PAGE -
• • • • •

Durham Art Gallery: Comtemporary Canadian Art

Exhibition: Cripping Cyberspace

A Contemporary Online Art Exhibition

This online exhibition offers four diverse, newly commissioned projects focused on disability that utilizes the unique platform of cyberspace in which to distribute their work. In other words, cyberspace becomes the ideal performance space in which to enact their politico-culturally specific works for various reasons. The projects by Katherine Araniello (UK), Cassandra Hartblay (USA), Sara Hendren (USA) and Montreal's in/accessible collective (Canada) suggest that an online presence expands and equips their practices with new ethical and critical frameworks in which to funnel their ideas. Each working within specific cultural and political contexts, they all explore the limitations, possibilities and openings of social and physical architectures both real and imagined, and how cyberspace might come to offer an alternative. Their projects suggest that crip movement in cyberspace looks, feels and sounds different to the everyday social realities of their movement in real time that is often littered with barriers in an urban environment designed for the so-called average person. What are the alternative constraints or possibilities for disabled people in cyberspace, and what kinds of crip artistic interpretations can fill out these spaces in order to make new meaning?

Katherine Araniello has created SBC – Sick, Bitch, Crip. SBC is a guise and a persona that has a voice and an inflated personality. She is a super crip, one person; she has a blog; she has a presence on Facebook; she uploads films to YouTube. She demands to be visible, placing herself anywhere she can within the social media, digital images and short film. SBC's latest development is that she has now multiplied into three, Sick, Bitch and Crip. Araniello aims to create frameworks that challenge and alter preconceptions. This is done through subversive humour and presenting disability in fresh discourses. Araniello's strategic insistence on using cyberspace as a critical and visible stage for showcasing her SBC persona and disability politics takes advantage of its pervasive hold and effect on mainstream society. What are some of the outcomes of her inescapable online presence for disability politics and how might Araniello's access and mobility evolve through such repeated online exchange?

• • • • •

EXERCISES TO COMPLETE -
(a) According to the exhibition page, into how many personas has SBC multiplied, and what are they called?
(b) Return every line of the entries that contains the string "This", treating uppercase and lowercase as different.

• • • • •

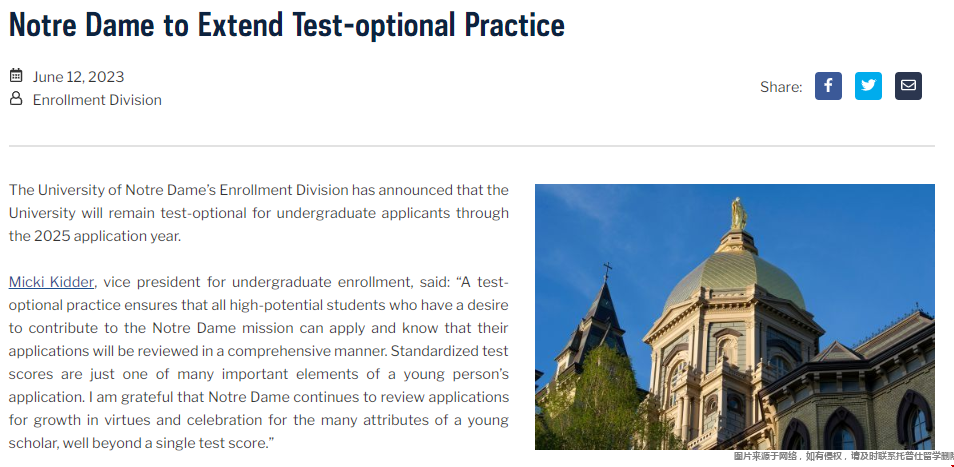Open the Micki Kidder link
954x467 pixels.
51,282
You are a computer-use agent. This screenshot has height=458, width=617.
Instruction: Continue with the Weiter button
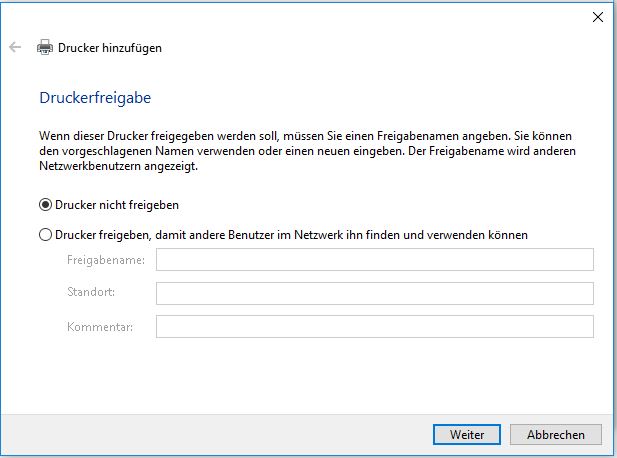[467, 434]
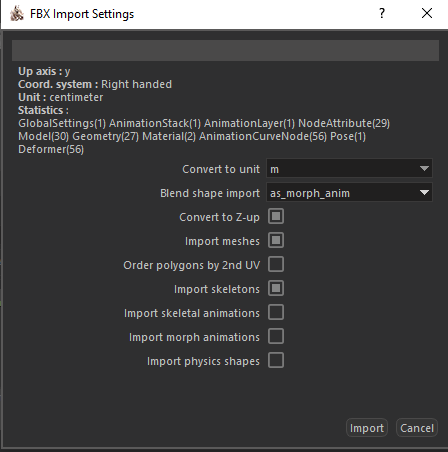
Task: Click the 'Unit : centimeter' info line
Action: click(x=60, y=97)
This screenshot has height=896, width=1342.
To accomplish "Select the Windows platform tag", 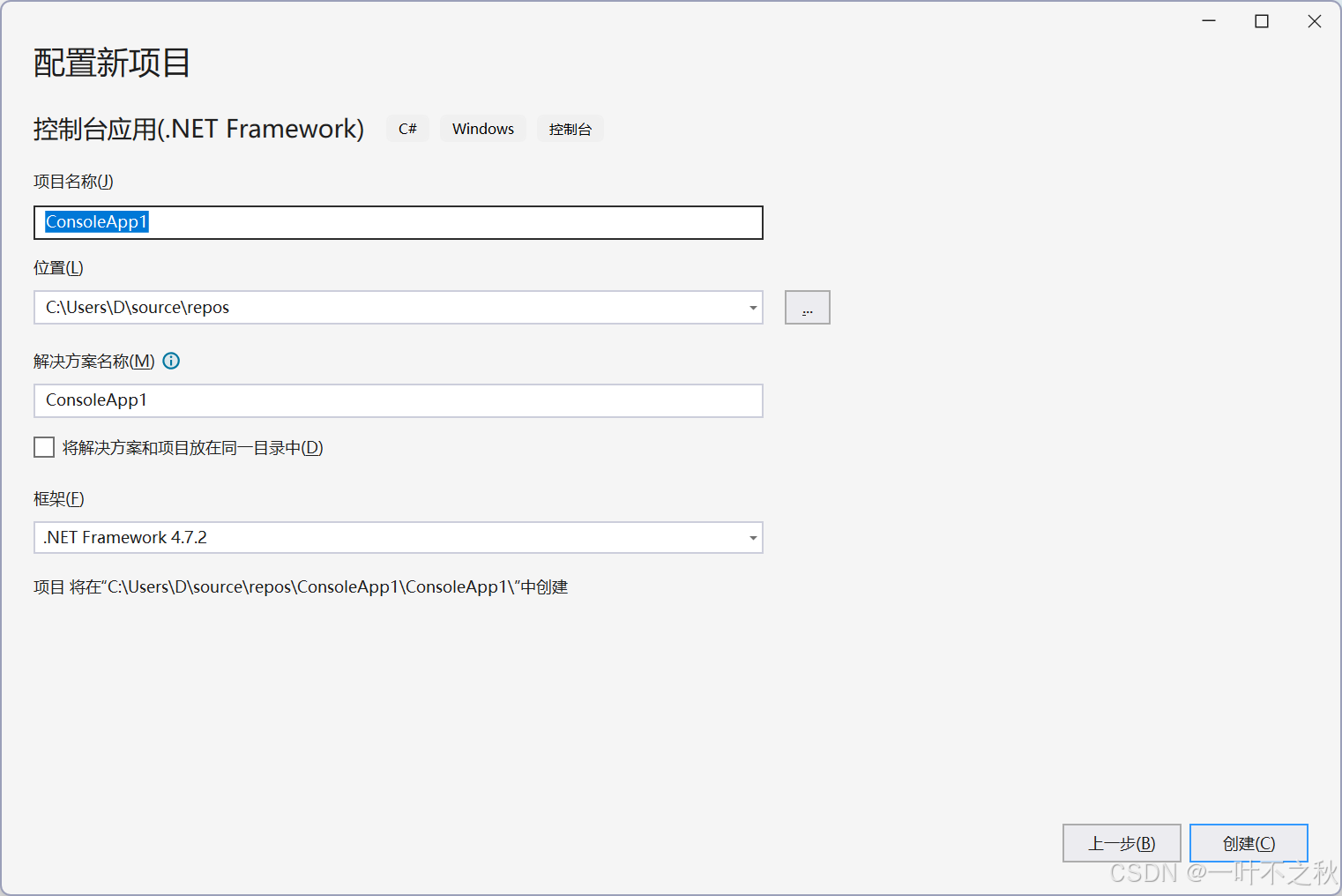I will coord(482,128).
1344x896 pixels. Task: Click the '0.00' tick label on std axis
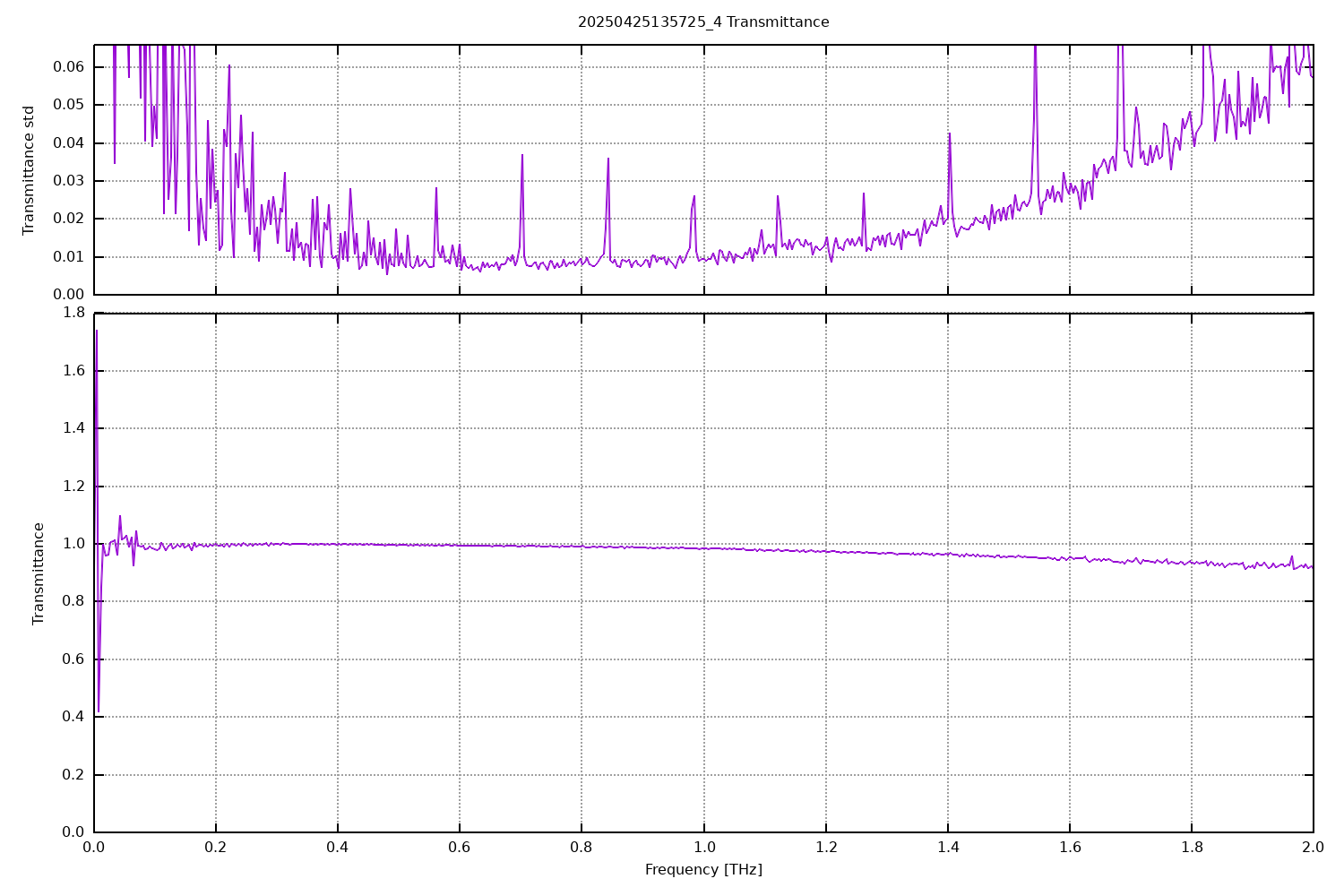(x=68, y=294)
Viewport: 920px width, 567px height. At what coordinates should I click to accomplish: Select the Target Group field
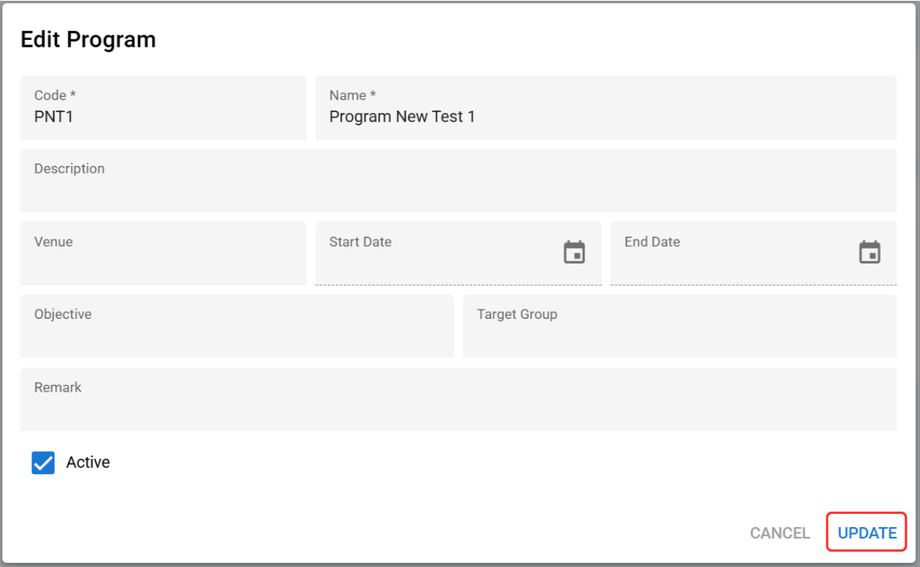679,335
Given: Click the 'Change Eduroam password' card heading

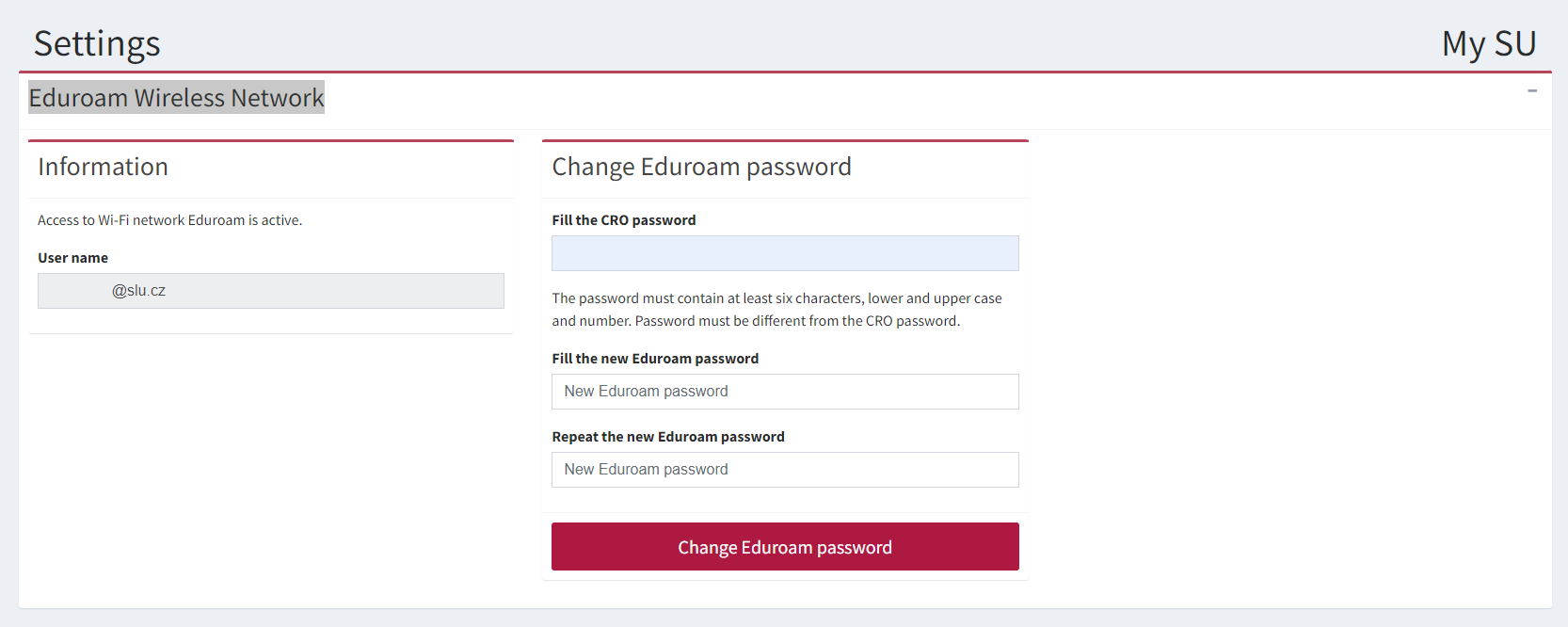Looking at the screenshot, I should click(x=701, y=167).
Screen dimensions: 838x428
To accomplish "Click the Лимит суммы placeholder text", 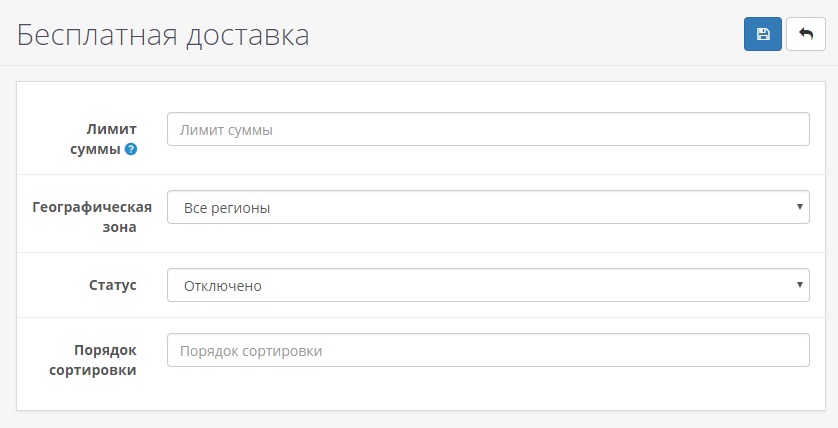I will pyautogui.click(x=226, y=130).
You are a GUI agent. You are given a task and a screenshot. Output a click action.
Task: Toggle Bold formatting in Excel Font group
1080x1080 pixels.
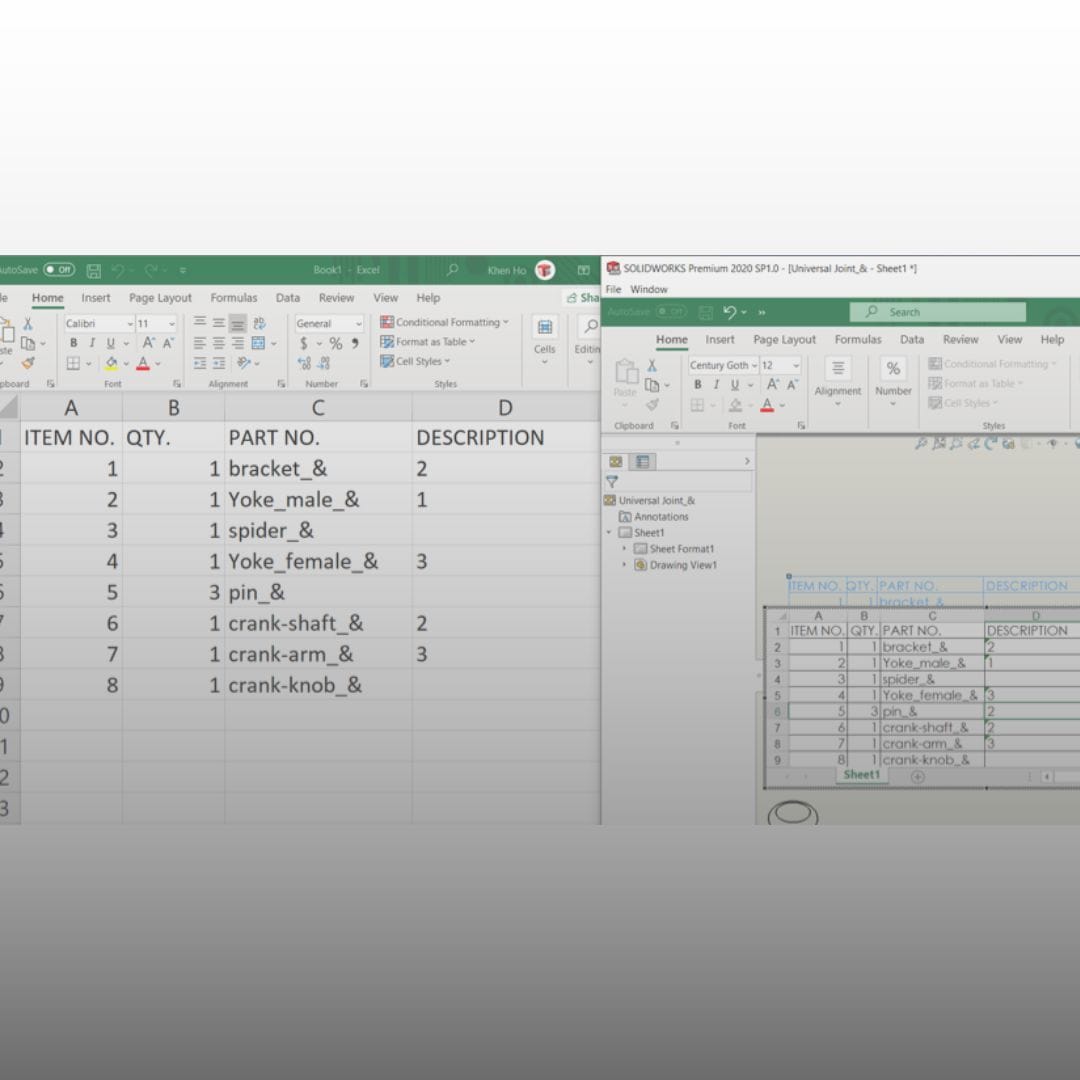click(74, 342)
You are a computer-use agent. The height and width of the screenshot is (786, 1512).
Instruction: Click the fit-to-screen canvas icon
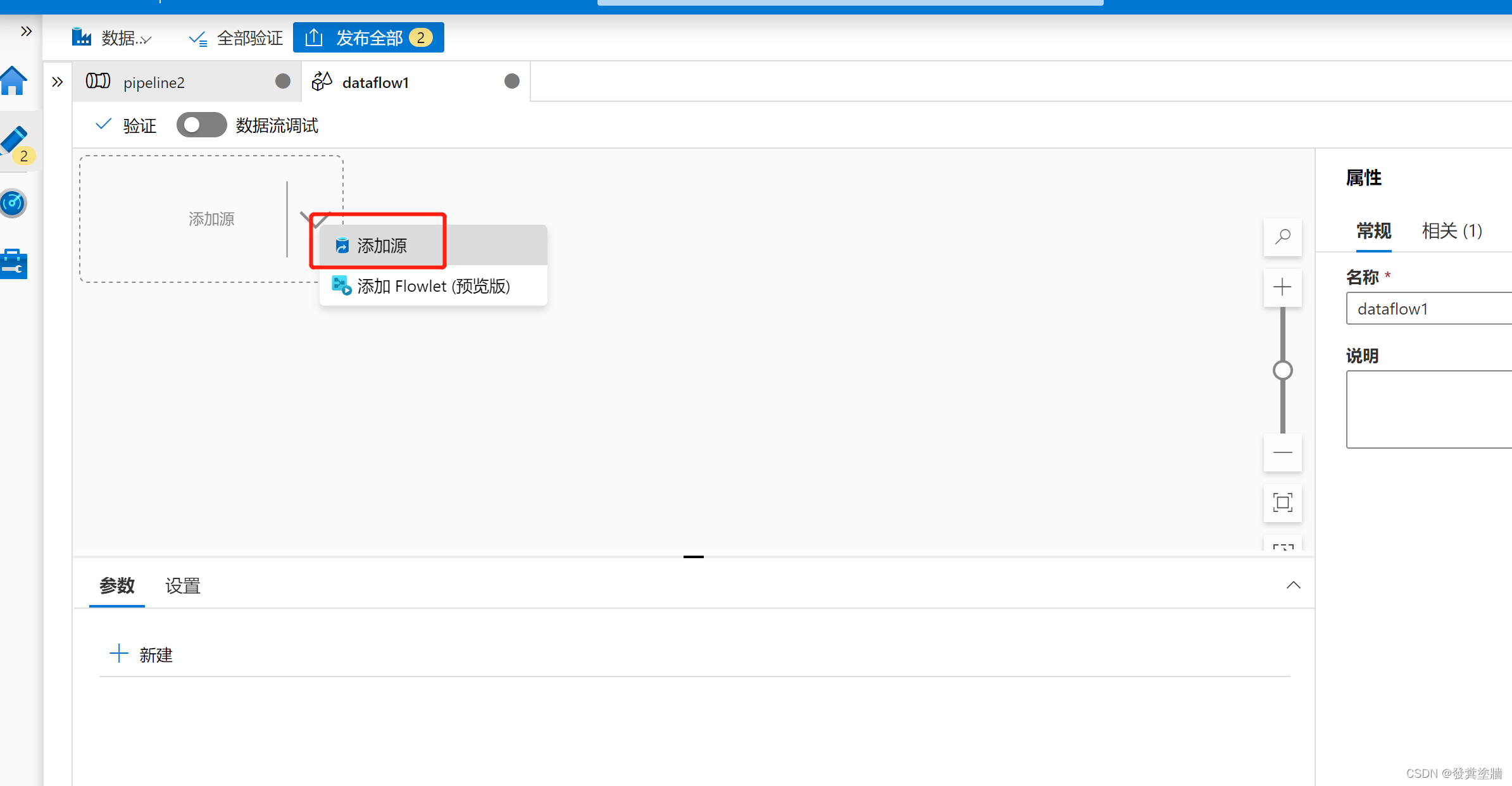point(1282,502)
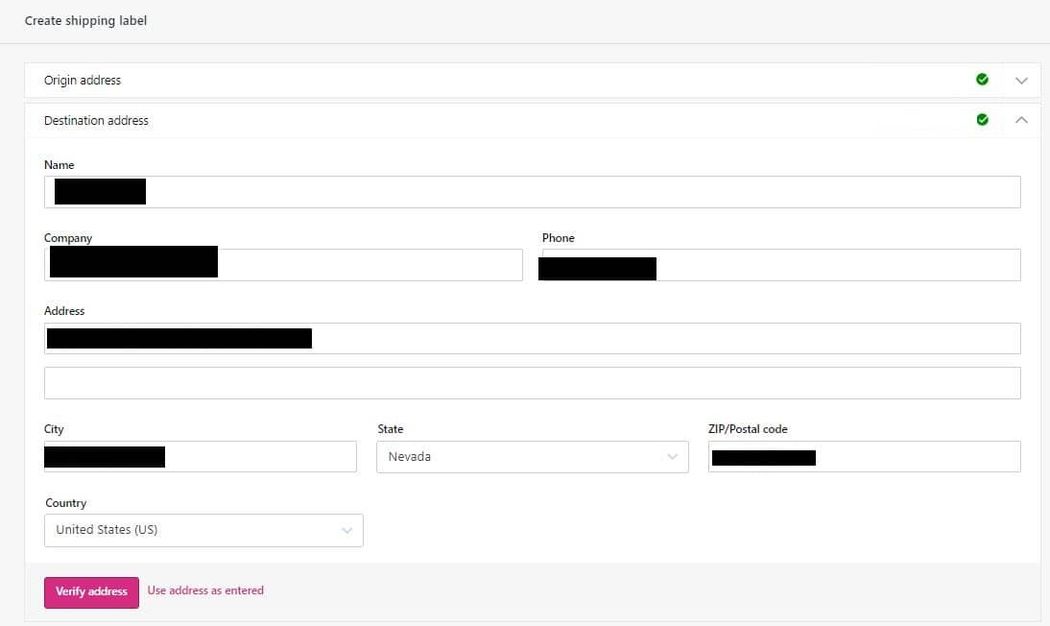Click the green checkmark beside Origin address
Screen dimensions: 1050x626
982,80
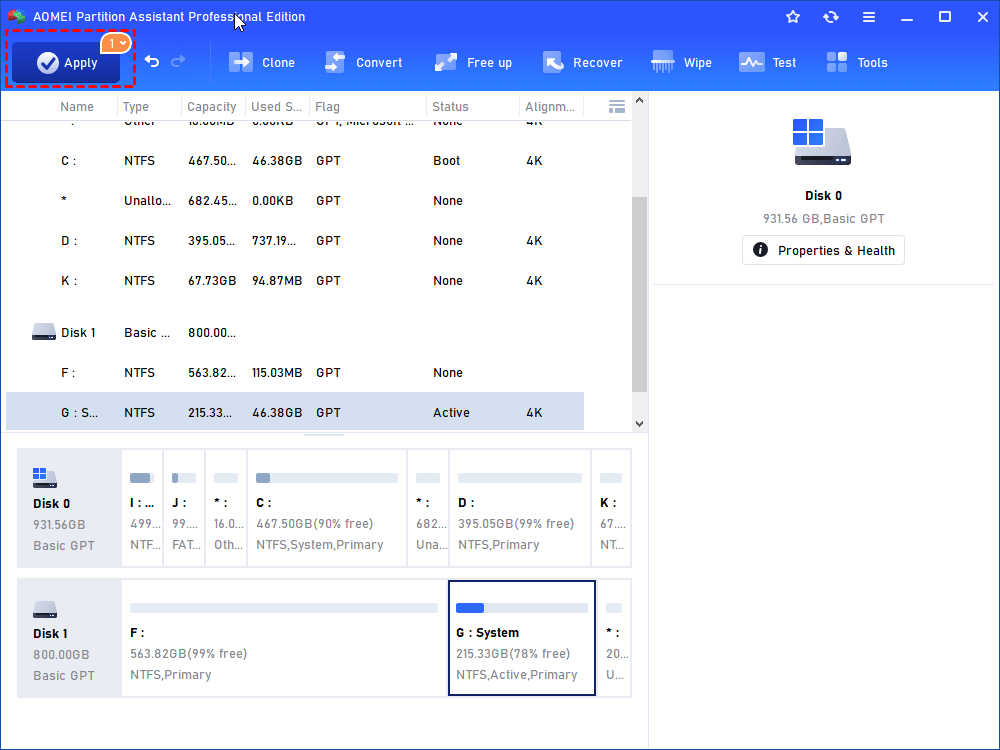Open the hamburger menu in title bar
The width and height of the screenshot is (1000, 750).
tap(869, 17)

• • • • •

WRITTEN ANSWERS -
(a) Three: Sick, Bitch and Crip.

(b)
You are a computer-use agent. This screenshot has height=458, width=617.
This screenshot has height=896, width=1342.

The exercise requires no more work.